MATERIALS PROVIDED START

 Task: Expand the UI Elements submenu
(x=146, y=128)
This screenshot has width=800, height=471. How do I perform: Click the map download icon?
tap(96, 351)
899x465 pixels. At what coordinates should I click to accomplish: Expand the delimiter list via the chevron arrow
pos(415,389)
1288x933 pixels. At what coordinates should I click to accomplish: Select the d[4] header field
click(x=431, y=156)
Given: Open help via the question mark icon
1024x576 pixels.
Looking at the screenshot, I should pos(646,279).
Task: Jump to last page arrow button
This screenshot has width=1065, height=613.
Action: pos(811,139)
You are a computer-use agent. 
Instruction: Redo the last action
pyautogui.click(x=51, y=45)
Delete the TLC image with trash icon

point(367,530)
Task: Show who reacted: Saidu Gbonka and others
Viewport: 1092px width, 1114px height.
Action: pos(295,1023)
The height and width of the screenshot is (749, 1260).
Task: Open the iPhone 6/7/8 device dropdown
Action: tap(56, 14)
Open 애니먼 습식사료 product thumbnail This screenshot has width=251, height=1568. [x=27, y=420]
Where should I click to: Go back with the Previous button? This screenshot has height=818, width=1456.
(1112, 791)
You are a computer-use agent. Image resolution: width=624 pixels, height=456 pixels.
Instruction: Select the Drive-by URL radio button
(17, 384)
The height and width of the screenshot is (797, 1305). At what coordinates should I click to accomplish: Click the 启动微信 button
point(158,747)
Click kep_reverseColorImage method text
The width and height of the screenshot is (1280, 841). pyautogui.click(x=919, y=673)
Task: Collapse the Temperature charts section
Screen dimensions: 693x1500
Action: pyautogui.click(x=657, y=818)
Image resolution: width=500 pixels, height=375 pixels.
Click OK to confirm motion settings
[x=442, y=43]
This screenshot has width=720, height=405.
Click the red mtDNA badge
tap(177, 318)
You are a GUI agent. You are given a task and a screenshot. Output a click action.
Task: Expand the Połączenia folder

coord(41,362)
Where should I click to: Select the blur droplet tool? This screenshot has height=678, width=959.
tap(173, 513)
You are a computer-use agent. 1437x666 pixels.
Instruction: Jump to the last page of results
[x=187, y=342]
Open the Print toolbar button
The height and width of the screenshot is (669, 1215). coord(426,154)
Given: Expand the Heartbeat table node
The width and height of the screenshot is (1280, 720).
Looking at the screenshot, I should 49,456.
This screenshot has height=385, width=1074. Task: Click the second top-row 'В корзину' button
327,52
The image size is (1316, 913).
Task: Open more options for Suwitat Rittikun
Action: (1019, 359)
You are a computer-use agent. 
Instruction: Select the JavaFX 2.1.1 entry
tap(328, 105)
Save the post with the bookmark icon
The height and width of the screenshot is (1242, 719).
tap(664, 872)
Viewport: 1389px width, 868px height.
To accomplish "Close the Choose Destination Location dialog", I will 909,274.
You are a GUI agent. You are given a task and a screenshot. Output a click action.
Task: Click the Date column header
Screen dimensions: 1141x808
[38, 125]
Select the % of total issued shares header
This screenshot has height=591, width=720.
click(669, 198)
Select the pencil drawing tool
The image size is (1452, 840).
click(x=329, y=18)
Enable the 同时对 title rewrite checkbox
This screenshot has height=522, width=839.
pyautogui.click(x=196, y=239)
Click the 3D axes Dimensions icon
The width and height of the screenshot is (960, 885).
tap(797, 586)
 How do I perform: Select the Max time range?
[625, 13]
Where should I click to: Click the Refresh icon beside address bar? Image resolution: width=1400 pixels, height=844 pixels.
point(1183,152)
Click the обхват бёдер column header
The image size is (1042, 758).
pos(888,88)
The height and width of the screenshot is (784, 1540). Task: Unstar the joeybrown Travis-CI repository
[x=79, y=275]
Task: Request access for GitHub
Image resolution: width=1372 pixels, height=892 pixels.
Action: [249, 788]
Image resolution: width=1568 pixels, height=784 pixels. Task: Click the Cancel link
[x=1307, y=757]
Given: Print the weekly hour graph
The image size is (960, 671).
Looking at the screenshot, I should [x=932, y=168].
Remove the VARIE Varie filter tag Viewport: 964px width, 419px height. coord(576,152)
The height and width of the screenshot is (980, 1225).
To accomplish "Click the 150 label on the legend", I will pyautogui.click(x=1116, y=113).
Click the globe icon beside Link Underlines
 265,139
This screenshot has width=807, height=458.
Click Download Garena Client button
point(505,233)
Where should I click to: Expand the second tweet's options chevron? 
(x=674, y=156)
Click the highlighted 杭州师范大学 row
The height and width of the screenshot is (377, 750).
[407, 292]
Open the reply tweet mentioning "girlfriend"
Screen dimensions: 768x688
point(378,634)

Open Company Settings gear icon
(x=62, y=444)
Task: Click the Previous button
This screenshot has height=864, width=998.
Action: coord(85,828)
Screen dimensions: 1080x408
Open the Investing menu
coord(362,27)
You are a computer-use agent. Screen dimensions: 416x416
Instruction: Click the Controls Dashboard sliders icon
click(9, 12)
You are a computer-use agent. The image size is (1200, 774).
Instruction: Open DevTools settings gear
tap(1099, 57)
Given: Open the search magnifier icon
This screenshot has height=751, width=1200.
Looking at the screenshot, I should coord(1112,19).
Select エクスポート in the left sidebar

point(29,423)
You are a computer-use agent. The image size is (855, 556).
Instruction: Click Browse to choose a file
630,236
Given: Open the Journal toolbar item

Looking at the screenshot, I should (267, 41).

MATERIALS PROVIDED END

WORK INSTRUCTION:
Find how many lines of the preceding data contain "agent", and answer with that number only.

RESPONSE TO THIS TASK:
9